━━ DATA EXCERPTS

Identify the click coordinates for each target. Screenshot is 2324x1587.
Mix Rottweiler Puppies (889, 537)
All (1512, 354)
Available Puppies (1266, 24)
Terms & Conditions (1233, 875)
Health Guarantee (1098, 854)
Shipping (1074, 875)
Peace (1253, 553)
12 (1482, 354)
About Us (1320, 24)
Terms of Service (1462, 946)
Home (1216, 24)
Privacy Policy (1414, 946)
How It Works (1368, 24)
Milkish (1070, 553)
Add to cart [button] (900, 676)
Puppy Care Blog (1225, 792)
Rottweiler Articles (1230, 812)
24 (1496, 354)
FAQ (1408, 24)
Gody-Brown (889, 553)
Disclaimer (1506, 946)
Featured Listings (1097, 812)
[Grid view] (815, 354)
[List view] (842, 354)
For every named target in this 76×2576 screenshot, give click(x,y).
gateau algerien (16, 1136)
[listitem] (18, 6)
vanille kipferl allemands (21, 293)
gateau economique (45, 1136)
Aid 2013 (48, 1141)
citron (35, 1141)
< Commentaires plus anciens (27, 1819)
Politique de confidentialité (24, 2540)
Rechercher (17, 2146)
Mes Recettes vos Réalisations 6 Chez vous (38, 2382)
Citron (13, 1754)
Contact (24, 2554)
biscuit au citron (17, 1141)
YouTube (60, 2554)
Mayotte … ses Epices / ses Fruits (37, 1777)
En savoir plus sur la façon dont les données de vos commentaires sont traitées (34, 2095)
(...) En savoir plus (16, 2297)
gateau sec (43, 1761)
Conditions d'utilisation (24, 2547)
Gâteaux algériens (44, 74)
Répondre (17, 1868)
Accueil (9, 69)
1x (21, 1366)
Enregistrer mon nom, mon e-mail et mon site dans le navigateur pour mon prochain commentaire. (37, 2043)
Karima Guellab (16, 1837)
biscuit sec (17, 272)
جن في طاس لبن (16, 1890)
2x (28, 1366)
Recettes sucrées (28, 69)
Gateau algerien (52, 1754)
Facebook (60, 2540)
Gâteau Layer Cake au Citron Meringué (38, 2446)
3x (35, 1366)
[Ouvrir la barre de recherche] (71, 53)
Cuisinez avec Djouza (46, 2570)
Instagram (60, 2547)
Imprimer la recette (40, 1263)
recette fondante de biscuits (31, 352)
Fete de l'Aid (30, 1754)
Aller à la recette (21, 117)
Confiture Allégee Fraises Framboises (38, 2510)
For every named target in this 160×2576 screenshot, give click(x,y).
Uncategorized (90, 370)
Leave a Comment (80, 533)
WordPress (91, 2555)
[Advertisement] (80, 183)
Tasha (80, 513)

━━━━

#### [ACTIVITY]
Out of the data above, give again only the lines starting at the one holding "Citron (13, 1754)" and ending at the one holding "gateau sec (43, 1761)", unchanged.

#### [RESULT OF THE TASK]
Citron (13, 1754)
Contact (24, 2554)
biscuit au citron (17, 1141)
YouTube (60, 2554)
Mayotte … ses Epices / ses Fruits (37, 1777)
En savoir plus sur la façon dont les données de vos commentaires sont traitées (34, 2095)
(...) En savoir plus (16, 2297)
gateau sec (43, 1761)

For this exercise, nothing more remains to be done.